In the home heallth environment the admitting clinician (typically an RN) will assess the patient's mobility first using the OASIS assessment. If deficits are identified on M1860 Ambulation/Mobility, an additional evaluation may be performed by the Physical Therapist. For the patient with ambulation deficits, in addition to assessing Ambulation/Locomotion M1860 on OASIS C2 home health care forms, also include these MyHomecareBiz Best Practice assessment strategies by the Skilled Nurse:
Best Practice Skilled Nursing Assessment Strategies for Gait & Mobility
- Assess for obstacles in the home that are preventing safe mobility.
- Assess presence and/or level of pain affecting mobility.
- Assess the patient's strength, joint ROM, endurance and their effect on safe mobility.
- Assess input, output and nutritional pattern and their effect on mobility.
- Evaluate the patient's use of assistive devices and if training is needed.
- Assess the patient’s or caregiver’s understanding of immobility and its implications.
- Check for skin integrity for signs of redness and tissue ischemia (especially over ears, shoulders, elbows, sacrum, hips, heels, ankles, and toes).
- Note elimination status (e.g., usual pattern, present patterns, signs of constipation).
Identifies the patient’s ability and the type of assistance required to safely ambulate or propel self in a wheelchair over a variety of surfaces. Answer options include:
- 0 - Able to independently walk on even and uneven surfaces and negotiate stairs with or without railings (specifically: needs no human assistance or assistive device).
- 1 - With the use of a one-handed device (for example, cane, single crutch, hemi-walker), able to independently walk on even and uneven surfaces and negotiate stairs with or without railings.
- 2 - Requires use of a two-handed device (for example, walker or crutches) to walk alone on a level surface and/or requires human supervision or assistance to negotiate stairs or steps or uneven surfaces.
- 3 - Able to walk only with the supervision or assistance of another person at all times
- 4 - Chairfast, unable to ambulate but is able to wheel self independently
- 5 - Chairfast, unable to ambulate and is unable to wheel self.
- 6 - Bedfast, unable to ambulate or be up in a chair.
Best Practice Assessment Strategies for M1860
The intent of M1860 is to identify the patient’s ABILITY to mobilize self, not necessarily the actual performance.
"Willingness" and "adherence" are not the focus of these items.
These items address the patient's ability to safely ambulate or use a wheelchair, given the current physical and mental/emotional/cognitive status, activities permitted, and environment.
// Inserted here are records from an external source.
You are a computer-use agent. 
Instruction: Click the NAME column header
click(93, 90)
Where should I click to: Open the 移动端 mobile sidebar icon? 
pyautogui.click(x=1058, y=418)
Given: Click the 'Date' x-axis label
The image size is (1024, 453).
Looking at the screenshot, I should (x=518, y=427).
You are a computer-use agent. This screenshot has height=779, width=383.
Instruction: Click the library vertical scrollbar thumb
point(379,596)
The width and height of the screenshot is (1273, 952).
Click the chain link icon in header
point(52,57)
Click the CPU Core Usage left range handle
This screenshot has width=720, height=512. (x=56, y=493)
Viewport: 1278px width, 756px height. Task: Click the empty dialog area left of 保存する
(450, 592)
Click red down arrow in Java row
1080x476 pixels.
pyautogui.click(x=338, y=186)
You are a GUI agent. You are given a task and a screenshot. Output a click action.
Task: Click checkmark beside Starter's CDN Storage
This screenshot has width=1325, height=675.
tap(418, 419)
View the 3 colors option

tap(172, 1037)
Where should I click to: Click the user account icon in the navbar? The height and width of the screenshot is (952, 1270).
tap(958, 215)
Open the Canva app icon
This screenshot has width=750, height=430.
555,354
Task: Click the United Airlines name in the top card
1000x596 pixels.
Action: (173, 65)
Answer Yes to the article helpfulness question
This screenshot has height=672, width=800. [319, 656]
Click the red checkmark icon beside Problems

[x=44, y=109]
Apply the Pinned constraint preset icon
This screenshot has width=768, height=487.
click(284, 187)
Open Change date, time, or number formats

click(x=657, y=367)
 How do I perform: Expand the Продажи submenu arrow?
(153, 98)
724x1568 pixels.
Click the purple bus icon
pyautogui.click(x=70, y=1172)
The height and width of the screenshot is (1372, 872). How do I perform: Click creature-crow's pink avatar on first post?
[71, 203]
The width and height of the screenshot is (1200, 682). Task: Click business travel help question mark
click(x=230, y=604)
The patient must be viewed from a holistic perspective in assessing ability to perform ADLs. Ability can be temporarily or permanently limited by physical impairments (for example, limited range of motion, impaired balance), emotional/cognitive/behavioral impairments (for example, memory deficits, impaired judgment, fear), sensory impairments (for example, impaired vision or pain), environmental barriers (for example, stairs, narrow doorways, unsafe flooring).
- Variety of surfaces refers to typical surfaces that the patient would routinely encounter in his/her environment, and may vary based on the individual residence.
- The patient’s ability may change as the patient’s condition improves or declines, as medical restrictions are imposed or lifted, or as the environment is modified. The clinician must consider what the patient is able to do on the day of the assessment.
- The ambulation/locomotion scale presents the most optimal level first, then proceeds to less optimal mobility abilities. Read each response carefully to determine which one best describes what the patient is able to do.
- Regardless of the need for an assistive device, if the patient requires human assistance (hands on, supervision and/or verbal cueing) to safely ambulate, select Response 2 or Response 3, depending on whether the assistance required is intermittent (“2”) or continuous (“3”).